A few days before the New York City Marathon, I had the pleasure of seeing a Broadway revival called Pippin. Despite the fact I didn’t know all the lyrics like my friend who graciously got us tickets, I truly loved the show. For those who have not heard of it, Pippin is a prince who longs to find his passion in life. After much soul-searching, he discovers there’s much happiness to be had in the simple pleasures of life, from mundane chores to true love.
Enjoying simple pleasures became the theme of my stay in New York, as well as the marathon itself. It was exciting to watch children trick-or-treating in Manhattan, see the lights of Times Square brighten the dark sky like sunshine, figure out the Subway and eat some delicious scallops and mussels. It was equally as exciting to meet new friends and enjoy great times with old ones. I smiled my way through the cheers in Brooklyn and Central Park as if the Big Apple were opening its arms for no one other than yours truly.
I have shared lots of race drama over the past few years on my blog. I’ve hyperventilated my way through triathlons, survived the heat of Boston and climbed, rolled and carried rocks through the Spartan race. This marathon day held none of the usual chaos; instead, it was simply a perfect day.
Well….the wait at the start of the race was not exactly ideal – it was freezing!
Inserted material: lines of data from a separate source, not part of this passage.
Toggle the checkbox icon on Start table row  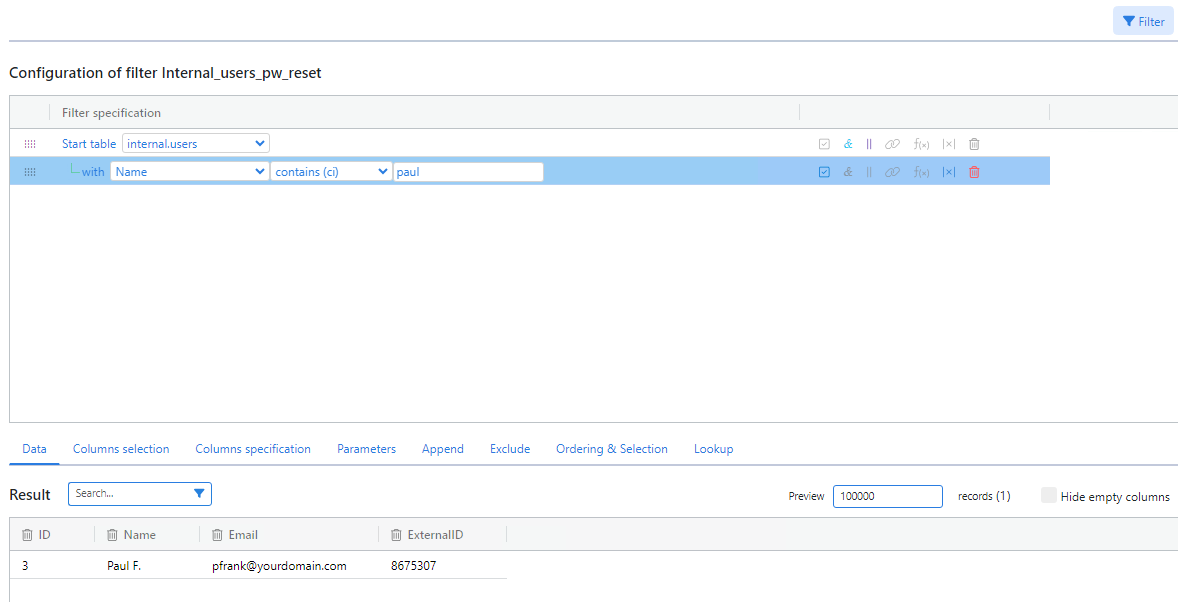click(x=824, y=144)
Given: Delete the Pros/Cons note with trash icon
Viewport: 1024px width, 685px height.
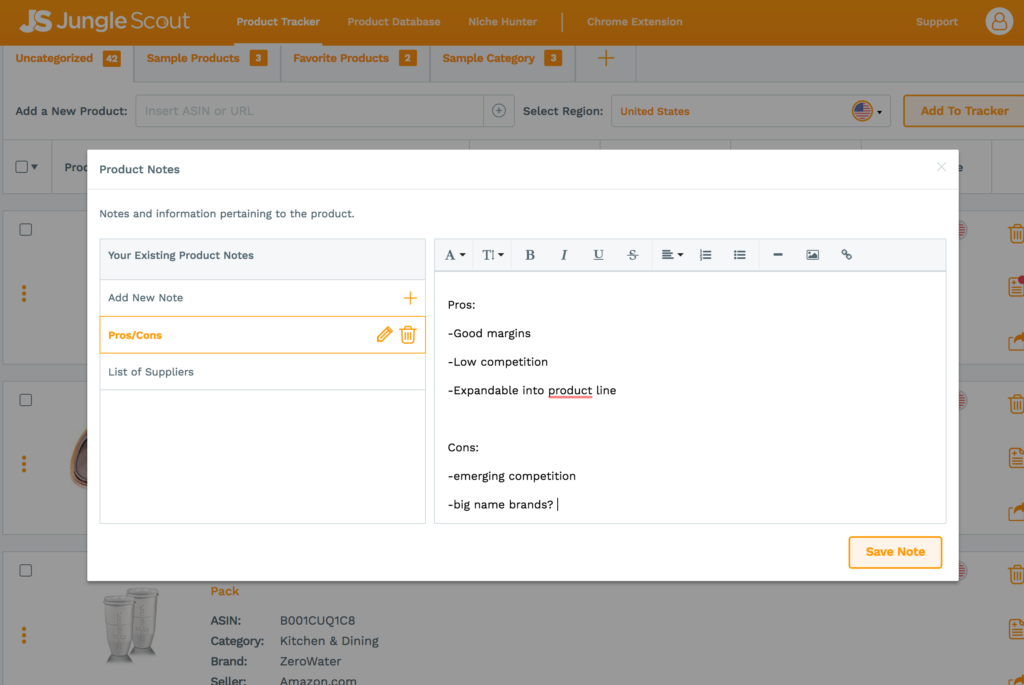Looking at the screenshot, I should [x=408, y=335].
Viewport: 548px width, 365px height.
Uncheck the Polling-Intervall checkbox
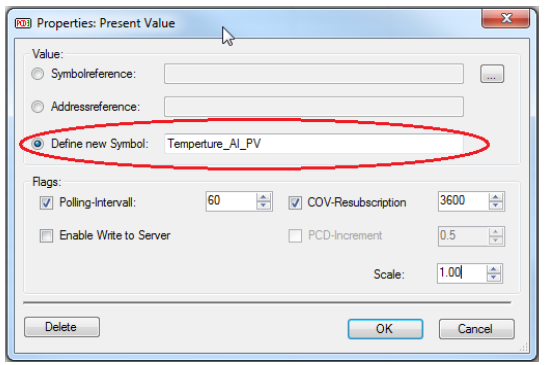[46, 203]
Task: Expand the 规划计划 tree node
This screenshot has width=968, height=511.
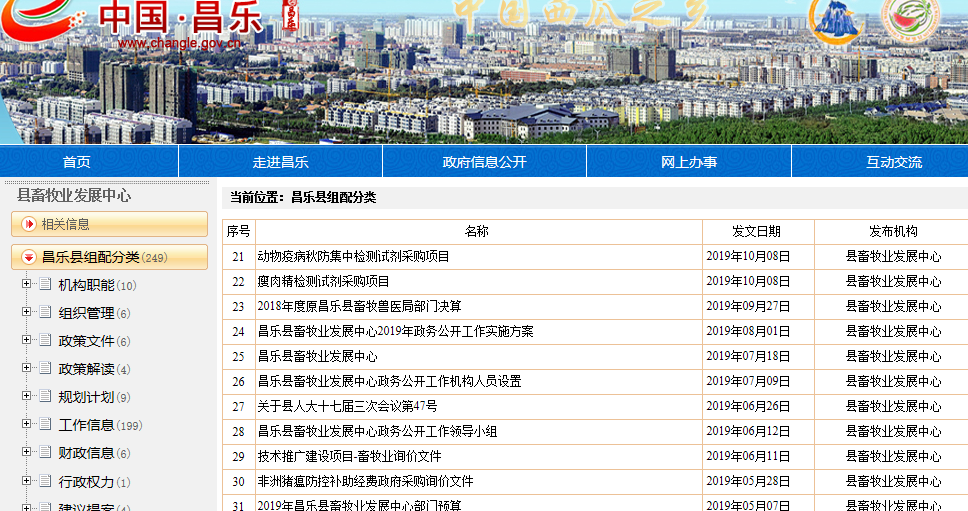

I sat on the curb with a garbage bag tucked around me for what seemed like hours, but fortunately met a number of nice ladies to pass the time quite nicely. The chills later subsided atop the Verrazano Bridge while catching a quick glimpse of sun, watching the security helicopters circle around the mass of humanity and listening to Frank Sinatra belt out “New York, New York.” There’s not a better start to a race on earth!
Things didn’t get any less boring as we meandered through the streets of Brooklyn and lay witness to the greatest fans on earth. They truly won the prize this year on crowd support with their relentless screams, high fives and musical entertainment. The mile markers were flying by. That’s right – I wasn’t even counting or calculating my average pace.
I felt so great I had to tell myself to slow down so I’d have something left at the end. But the sea of smiling, cheering faces continued through Queens and as we crossed the Queensboro Bridge onto 1st Avenue in Manhattan. From there, I blasted the music, soaked in the sun that was tried to peak behind the clouds and took in the sights of the one of the greatest cities in the world. Literally.
As we pulled out of Harlem and the street numbers decreased in size, the crowds increased in volume. After turning into Central Park for the last 5K, I couldn’t wipe the grin off my face. This was my third New York Marathon and the first time I was actually coherent at this stage of the race. I looked at all the beautiful New Yorkers lining the streets, lovely leaves turning shades of yellow and red, the famous Plaza Hotel and other beautiful buildings (Too bad I never saw friends who were watching).
I was tired, and my legs were telling me to call it quits, but the adrenalin was flowing from everyone and everything that surrounded me. And this time, it wasn’t so much about my final time or if I would qualify for Boston; instead, it was more about taking the time to soak up the experience and appreciate how great I felt and how lucky I was to “partake” in this thrilling adventure.
So, just as Pippin discovered, small pleasures can mean a lot. And certainly this day they did.
Congratulations to Terri for finishing her first marathon! And for helping make my trip all the more pleasurable.